▶ **Exercise 1**
In the emergency fund passage, what share of the unemployed have been out of work for 12 months?
▶ **Exercise 2**
Restate the part of the emergency fund passage that opens with the words containing "It wasn’t meant" and closes with "only for work)", replacing "leisure time" with "free time" throughout.
▶ **Exercise 3**
Extend the emergency fund passage with the next part, starting after its last sentence.

▶ **Excerpted passage**
Reducing the mortgage, or the cost of your children’s clothes or kitty food are a whole different ballgame. Hence the personal finance stalwart of having an emergency fund of three to six month’s essential running costs in savings. Most of that emergency fund is there to address the fixed costs. My view is that three months is far too short. Take a look at this graph of the percentage of the unemployed who have been unemployed for more than 12 months
The data is taken from the ONS. Now you have to ask yourself, with 12-month unemployment being the experience of a third of the unemployed, how good do you feel about a 3-month emergency fund? Now, granted, that 12-month statistic does include chavs like Keith McDonald so perhaps the odds aren’t so greatly stacked against people who actually want to work. However, if we assume the feckless are represented by the 20% figure in the boom times of the mid-2000s, the current 15% excess are probably real people, and look where that graph is heading.
It wasn’t meant to be like this – in the 1970s we were promised more leisure time. Capitalism delivered on part of the deal, though its dark, evil Calvinist heart hates increased leisure time for its workers, because that increases switching time and management costs. Materially, if you want the basics that so enthralled people in the 1950s, you can have that, but nowadays you only need to work half the time to pay for it.
You could argue we sort of have that now – Keith McDonald has worked out how. All he needs is a mug working full-time to sponsor his lifestyle of 100% leisure. I have realised that I can’t have the job I was promised, a 20-hour week paying me half my gross salary.
I am closer to that 1950s lifestyle than many as I don’t have:
a mobile (other than the work-provided one I use only for work)
a flat screen TV (I am toying with outing my TV this year anyway as I don’t watch it enough)

▶ **Data to examine**
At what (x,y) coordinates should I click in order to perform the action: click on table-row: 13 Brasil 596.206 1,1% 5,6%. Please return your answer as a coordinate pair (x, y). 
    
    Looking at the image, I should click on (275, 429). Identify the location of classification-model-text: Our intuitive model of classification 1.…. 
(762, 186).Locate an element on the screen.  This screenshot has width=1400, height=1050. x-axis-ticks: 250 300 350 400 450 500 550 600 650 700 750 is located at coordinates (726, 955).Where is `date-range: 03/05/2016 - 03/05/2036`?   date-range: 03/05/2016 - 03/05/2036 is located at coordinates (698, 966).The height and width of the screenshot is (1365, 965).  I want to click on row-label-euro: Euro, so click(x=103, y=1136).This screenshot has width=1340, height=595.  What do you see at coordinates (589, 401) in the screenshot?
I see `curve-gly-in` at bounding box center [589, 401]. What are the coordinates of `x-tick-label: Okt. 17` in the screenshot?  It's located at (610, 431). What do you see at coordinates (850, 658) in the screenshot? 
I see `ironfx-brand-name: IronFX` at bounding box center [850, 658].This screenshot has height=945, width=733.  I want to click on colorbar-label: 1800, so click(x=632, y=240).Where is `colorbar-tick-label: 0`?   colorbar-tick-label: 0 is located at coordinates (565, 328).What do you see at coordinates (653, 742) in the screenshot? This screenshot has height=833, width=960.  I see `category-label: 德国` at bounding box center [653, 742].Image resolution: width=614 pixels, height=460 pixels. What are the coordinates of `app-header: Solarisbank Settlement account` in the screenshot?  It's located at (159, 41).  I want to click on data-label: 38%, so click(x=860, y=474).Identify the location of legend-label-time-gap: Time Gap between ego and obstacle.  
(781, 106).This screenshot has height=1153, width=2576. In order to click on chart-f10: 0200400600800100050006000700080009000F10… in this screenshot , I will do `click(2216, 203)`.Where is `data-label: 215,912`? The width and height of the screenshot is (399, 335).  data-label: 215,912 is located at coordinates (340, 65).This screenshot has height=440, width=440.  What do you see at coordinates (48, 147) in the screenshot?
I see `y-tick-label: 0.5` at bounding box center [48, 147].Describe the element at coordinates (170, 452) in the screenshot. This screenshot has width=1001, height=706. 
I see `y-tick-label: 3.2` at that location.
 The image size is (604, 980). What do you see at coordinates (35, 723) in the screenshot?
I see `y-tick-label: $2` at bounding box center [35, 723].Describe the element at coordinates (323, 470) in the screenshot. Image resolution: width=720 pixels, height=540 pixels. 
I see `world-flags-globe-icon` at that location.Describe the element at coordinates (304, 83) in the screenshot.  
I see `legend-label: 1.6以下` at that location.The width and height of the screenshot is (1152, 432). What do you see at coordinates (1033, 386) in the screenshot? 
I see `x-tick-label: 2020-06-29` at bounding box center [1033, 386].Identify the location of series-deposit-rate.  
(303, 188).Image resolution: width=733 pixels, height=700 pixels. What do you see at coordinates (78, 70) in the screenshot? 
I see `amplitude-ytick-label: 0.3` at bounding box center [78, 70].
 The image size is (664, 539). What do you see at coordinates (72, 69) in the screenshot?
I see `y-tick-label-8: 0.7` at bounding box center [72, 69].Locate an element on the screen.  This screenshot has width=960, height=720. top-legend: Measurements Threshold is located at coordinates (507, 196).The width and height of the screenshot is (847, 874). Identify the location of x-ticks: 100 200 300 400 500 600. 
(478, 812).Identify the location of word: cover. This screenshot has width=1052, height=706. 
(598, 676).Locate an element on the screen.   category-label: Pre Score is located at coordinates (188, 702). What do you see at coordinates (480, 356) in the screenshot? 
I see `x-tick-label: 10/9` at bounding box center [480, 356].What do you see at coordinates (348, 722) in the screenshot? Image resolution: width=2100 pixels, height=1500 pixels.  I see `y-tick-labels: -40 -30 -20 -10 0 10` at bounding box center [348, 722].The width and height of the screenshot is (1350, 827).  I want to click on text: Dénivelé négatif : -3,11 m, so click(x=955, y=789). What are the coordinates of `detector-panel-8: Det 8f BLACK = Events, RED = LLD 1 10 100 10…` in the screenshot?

▶ **Answer space 1**
About a third of the unemployed.

▶ **Answer space 2**
It wasn’t meant to be like this – in the 1970s we were promised more free time. Capitalism delivered on part of the deal, though its dark, evil Calvinist heart hates increased free time for its workers, because that increases switching time and management costs. Materially, if you want the basics that so enthralled people in the 1950s, you can have that, but nowadays you only need to work half the time to pay for it.
You could argue we sort of have that now – Keith McDonald has worked out how. All he needs is a mug working full-time to sponsor his lifestyle of 100% leisure. I have realised that I can’t have the job I was promised, a 20-hour week paying me half my gross salary.
I am closer to that 1950s lifestyle than many as I don’t have:
a mobile (other than the work-provided one I use only for work)

▶ **Answer space 3**
a wii/games console
Sky/cable TV subscription
By storing the excess half of my income, preferably keeping as much of it out of the hands of the Government as I can, I can quit working about fifteen years earlier than my Dad could. I was slow on the uptake – other people like Dreamer and ERE have managed a lot earlier in their lives than me.
My extra time working hasn’t been totally wasted – I have more stuff than Jacob including a house, and living in a motorhome is not totally my idea of good living, and the harsh exercise regimen is also not to my taste, I’d rather not prolong life by hating a lot of it… Each to their own, however, Jacob will live longer than me 😉
Sin taxes on elective wants
How about taxes that the Government puts on wants, that people can eliminate from their lives? The classic sin taxes on cigarettes and alcohol are examples of that, but there are others more nuanced, such as air passenger duty.
Although you wouldn’t think it from the way some people carry on, you don’t actually need to go on holiday, and even if you did, you don’t need to fly there. As for all that BS about air travel being good for people, well, it’s noisy for the rest of us on the ground, pollutes our air and buggers up our sleep. For the travellers, it is nasty, stressful and demeaning nowadays. If 80% of the travellers could be priced out of the sky I’d be all for it, I’d much rather save up and fly once a decade in comfort than once a year in a seething morass of humanity. Unfortunately, saving up to go business class wouldn’t help me, since it is the security theatre and airport experience which is the ugly part. I haven’t flown anywhere since a 2007 work trip which reminded me just how unpleasant air travel has become. Jean-Paul Sartre was spot-on, L’enfer, c’est les autres.
Warren Buffett has the right idea, if you want to do air travel, get a private jet. Since Warren is ever so slightly richer than me, I do without. By the way, if you really find the extra £100 APD an unbearable imposition then for heaven’s sake use your brains, APD is levied on flights from UK airports. Travel to Amsterdam-Schipol to start your long-haul flight, tax avoided, job done. Less racket in the skies for the rest of us above the UK too, what’s not to like?
Smoking. I don’t smoke, but if I smoked 40 a day it would cost me about £4380 a year according to the NHS. If I were a basic rate taxpayer I would have to find a job paying me £5840 a year more gross, to take into account the tax and NI I would pay before spending £4380. According to these guys, the cigarette duty on that hypothetical habit is £3942, so the total tax and duty in £5402.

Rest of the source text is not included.